Problem to work on:
Find every line of the data below that has "hidden" in it. Reply with the number only.
---*---
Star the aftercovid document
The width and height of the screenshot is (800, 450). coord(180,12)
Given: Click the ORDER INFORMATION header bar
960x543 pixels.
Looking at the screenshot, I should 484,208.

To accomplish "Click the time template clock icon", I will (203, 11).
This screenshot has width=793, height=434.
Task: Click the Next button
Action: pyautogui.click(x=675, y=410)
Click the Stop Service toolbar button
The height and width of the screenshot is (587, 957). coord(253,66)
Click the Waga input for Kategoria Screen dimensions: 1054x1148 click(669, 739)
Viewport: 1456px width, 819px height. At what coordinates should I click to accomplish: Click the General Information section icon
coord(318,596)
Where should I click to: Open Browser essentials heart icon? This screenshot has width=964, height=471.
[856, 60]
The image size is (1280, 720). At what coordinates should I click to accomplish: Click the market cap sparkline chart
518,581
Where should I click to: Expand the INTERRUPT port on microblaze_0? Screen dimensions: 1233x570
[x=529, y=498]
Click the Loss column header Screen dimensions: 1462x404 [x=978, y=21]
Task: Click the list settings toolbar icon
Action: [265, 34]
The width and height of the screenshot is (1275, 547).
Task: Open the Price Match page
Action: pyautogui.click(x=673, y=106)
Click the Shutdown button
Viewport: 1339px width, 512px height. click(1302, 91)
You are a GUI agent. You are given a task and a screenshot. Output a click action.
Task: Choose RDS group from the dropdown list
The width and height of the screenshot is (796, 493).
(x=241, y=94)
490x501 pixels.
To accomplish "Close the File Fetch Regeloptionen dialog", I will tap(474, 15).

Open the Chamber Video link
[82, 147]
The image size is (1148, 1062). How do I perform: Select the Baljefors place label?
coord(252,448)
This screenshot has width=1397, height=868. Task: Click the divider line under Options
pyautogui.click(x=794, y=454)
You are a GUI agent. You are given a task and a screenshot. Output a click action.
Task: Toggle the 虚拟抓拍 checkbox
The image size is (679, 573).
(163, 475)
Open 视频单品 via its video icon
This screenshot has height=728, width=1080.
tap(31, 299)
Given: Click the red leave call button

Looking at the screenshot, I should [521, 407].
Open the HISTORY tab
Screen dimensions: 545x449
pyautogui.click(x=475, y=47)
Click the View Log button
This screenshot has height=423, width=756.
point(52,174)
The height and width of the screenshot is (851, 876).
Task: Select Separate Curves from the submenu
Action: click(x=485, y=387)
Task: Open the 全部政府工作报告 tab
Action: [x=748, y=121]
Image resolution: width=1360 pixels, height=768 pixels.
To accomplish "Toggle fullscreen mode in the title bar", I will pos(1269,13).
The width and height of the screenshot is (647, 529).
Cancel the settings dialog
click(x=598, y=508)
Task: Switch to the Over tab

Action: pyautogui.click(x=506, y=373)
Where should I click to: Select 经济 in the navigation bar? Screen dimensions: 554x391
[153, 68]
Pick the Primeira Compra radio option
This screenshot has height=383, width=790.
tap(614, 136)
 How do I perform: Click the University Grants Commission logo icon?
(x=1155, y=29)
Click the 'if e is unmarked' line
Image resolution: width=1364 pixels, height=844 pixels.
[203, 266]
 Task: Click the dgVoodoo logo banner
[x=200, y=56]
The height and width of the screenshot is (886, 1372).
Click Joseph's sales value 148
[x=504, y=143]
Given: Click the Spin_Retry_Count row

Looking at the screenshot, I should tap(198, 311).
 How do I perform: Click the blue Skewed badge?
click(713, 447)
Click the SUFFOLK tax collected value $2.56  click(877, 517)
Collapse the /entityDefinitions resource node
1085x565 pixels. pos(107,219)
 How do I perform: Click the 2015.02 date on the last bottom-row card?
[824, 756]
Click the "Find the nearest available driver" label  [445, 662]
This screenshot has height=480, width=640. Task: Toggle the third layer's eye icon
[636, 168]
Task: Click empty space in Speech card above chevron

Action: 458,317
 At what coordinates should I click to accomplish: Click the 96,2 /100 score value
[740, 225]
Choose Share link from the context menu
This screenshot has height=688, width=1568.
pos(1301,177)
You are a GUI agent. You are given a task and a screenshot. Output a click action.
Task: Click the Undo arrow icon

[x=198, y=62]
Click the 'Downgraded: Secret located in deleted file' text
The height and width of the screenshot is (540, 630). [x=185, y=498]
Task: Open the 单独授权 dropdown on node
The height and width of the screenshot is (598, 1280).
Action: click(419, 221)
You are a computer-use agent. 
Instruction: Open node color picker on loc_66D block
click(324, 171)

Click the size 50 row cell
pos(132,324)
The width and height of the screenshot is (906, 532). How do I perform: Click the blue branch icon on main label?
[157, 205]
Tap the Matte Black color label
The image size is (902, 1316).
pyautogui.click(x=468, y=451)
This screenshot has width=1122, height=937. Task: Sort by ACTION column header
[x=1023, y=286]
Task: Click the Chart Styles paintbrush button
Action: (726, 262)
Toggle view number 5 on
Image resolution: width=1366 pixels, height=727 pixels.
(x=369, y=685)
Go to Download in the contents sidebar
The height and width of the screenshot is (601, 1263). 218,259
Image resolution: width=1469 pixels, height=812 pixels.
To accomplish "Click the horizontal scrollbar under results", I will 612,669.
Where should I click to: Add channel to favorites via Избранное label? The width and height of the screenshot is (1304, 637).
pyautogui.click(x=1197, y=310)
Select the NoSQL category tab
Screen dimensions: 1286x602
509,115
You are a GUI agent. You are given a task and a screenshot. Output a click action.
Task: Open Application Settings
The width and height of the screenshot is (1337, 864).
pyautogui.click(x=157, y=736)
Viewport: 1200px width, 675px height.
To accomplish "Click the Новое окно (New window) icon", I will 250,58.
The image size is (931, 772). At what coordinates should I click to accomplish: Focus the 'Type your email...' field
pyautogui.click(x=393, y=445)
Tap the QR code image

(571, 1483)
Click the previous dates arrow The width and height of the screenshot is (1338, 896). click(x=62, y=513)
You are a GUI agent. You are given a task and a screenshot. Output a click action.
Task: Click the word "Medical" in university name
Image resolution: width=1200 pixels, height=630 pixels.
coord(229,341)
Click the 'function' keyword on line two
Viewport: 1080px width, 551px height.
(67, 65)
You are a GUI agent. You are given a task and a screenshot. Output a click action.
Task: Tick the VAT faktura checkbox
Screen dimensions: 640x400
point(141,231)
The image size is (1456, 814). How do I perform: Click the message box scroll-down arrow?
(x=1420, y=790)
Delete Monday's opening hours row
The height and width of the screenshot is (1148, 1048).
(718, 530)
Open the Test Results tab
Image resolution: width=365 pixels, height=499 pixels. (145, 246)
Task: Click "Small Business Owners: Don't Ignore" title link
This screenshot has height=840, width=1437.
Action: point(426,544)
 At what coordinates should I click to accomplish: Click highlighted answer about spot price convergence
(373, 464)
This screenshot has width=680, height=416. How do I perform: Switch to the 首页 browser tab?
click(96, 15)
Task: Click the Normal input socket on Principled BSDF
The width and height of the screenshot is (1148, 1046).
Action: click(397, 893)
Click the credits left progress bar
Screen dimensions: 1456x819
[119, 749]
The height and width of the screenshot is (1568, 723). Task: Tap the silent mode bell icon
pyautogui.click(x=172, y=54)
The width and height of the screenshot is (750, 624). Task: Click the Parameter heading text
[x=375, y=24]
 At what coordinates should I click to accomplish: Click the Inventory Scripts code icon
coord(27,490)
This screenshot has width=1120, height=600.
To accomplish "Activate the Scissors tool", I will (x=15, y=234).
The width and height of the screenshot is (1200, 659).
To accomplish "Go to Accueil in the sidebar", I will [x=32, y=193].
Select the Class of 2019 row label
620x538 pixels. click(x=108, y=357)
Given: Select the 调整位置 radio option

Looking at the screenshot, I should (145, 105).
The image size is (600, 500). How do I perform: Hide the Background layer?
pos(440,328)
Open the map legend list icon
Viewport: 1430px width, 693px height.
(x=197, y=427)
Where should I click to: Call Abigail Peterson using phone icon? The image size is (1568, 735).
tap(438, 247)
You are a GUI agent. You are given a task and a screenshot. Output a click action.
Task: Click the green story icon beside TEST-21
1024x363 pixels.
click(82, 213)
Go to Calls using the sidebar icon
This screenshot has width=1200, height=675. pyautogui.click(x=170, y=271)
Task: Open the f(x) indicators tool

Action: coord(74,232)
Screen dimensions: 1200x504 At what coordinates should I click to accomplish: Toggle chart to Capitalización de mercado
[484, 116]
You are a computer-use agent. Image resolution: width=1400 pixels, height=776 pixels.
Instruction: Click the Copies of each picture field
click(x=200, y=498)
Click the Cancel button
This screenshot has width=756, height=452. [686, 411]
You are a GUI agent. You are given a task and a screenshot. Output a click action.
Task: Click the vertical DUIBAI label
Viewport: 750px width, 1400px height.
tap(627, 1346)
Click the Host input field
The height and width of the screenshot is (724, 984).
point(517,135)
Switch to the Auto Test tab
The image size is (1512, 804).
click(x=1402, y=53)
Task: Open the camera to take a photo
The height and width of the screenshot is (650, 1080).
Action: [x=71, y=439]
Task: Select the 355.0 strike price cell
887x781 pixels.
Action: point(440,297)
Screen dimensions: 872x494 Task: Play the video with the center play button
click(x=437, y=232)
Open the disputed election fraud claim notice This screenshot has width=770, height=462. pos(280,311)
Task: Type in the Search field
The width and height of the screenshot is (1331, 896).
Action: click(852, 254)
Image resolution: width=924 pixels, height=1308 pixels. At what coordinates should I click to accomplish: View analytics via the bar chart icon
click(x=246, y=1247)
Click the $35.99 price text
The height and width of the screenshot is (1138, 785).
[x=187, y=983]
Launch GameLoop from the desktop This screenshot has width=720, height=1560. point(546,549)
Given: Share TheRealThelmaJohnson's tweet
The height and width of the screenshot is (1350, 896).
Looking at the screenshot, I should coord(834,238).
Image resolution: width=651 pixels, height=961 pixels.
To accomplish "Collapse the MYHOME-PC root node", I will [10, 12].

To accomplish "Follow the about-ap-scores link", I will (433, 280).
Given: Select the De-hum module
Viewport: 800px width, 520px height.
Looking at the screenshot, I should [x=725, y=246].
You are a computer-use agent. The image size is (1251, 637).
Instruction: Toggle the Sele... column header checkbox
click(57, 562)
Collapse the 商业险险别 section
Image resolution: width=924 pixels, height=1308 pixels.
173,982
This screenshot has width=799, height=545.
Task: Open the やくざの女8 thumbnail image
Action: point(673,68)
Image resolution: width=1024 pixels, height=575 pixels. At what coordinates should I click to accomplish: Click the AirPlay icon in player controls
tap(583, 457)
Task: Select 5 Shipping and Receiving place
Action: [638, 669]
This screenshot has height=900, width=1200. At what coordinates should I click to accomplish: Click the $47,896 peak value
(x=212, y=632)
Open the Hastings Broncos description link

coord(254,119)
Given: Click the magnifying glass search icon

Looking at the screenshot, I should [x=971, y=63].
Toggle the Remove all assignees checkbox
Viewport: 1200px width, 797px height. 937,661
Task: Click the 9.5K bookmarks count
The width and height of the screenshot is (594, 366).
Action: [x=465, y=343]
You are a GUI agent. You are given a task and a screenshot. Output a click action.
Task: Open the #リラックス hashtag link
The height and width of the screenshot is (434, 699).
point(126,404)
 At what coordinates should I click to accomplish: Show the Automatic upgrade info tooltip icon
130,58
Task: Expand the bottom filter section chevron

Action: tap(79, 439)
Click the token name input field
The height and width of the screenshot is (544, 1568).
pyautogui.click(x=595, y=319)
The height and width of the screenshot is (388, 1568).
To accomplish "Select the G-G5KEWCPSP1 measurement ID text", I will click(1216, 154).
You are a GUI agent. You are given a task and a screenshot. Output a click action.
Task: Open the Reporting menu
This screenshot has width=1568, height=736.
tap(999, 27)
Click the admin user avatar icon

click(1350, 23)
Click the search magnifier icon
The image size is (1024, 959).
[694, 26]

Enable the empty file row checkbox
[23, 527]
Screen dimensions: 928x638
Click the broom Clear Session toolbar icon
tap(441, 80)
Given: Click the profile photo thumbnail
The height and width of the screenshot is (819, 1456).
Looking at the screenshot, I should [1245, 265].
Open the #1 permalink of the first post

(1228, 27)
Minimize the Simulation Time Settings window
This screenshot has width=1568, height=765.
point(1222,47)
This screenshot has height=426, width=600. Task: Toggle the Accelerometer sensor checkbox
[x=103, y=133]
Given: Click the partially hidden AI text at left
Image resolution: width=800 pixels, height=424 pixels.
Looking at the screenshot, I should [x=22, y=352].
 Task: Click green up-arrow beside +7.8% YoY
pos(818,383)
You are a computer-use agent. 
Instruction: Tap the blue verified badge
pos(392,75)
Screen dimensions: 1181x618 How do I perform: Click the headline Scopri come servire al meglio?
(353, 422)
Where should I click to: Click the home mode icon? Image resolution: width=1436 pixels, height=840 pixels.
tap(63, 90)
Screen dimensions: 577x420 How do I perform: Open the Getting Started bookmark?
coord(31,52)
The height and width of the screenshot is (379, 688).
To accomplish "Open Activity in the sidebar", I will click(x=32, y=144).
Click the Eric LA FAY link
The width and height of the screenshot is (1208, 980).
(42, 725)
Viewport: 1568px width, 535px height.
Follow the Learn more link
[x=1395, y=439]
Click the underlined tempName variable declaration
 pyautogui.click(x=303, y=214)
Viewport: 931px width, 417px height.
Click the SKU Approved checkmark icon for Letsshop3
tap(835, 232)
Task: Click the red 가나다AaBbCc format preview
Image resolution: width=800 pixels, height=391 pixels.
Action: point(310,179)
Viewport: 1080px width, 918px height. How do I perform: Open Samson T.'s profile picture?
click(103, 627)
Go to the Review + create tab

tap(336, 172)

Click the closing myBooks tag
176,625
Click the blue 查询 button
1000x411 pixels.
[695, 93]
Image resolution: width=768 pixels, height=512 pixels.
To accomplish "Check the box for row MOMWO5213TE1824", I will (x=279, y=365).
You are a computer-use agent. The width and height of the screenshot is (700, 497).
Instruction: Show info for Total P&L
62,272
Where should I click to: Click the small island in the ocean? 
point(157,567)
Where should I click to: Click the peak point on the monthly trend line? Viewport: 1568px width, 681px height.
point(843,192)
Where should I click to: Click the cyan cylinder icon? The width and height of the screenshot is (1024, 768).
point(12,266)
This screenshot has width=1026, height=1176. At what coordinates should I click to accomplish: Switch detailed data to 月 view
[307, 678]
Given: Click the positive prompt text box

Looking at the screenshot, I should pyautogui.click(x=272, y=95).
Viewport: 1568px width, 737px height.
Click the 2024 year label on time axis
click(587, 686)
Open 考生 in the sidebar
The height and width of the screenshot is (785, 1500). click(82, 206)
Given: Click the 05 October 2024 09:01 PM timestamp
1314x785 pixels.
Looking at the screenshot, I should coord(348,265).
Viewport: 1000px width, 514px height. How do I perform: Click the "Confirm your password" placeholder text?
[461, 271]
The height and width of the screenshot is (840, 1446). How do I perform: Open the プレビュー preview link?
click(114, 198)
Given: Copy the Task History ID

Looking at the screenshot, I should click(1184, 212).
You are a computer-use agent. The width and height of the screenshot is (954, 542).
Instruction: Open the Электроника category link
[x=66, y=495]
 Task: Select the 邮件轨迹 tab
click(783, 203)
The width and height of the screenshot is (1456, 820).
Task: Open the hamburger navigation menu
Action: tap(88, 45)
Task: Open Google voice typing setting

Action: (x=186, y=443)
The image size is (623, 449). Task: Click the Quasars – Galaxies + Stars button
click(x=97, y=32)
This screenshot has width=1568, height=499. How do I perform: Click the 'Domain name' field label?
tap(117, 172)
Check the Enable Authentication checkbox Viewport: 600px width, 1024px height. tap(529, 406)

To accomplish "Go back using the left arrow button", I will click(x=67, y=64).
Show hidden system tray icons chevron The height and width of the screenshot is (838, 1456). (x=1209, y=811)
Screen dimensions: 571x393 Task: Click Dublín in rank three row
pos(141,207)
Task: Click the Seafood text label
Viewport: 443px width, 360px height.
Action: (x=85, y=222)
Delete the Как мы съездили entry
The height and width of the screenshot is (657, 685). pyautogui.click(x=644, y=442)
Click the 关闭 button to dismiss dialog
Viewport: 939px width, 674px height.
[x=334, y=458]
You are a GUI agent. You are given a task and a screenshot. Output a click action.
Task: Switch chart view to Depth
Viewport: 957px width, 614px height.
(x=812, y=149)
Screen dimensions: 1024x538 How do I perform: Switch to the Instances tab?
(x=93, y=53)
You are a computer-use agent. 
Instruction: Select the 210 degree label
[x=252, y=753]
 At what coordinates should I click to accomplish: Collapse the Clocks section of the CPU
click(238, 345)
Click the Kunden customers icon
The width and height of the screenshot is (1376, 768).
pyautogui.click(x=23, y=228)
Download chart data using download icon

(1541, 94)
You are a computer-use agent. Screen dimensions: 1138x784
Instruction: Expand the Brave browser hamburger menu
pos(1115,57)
---*---
Completed task:
2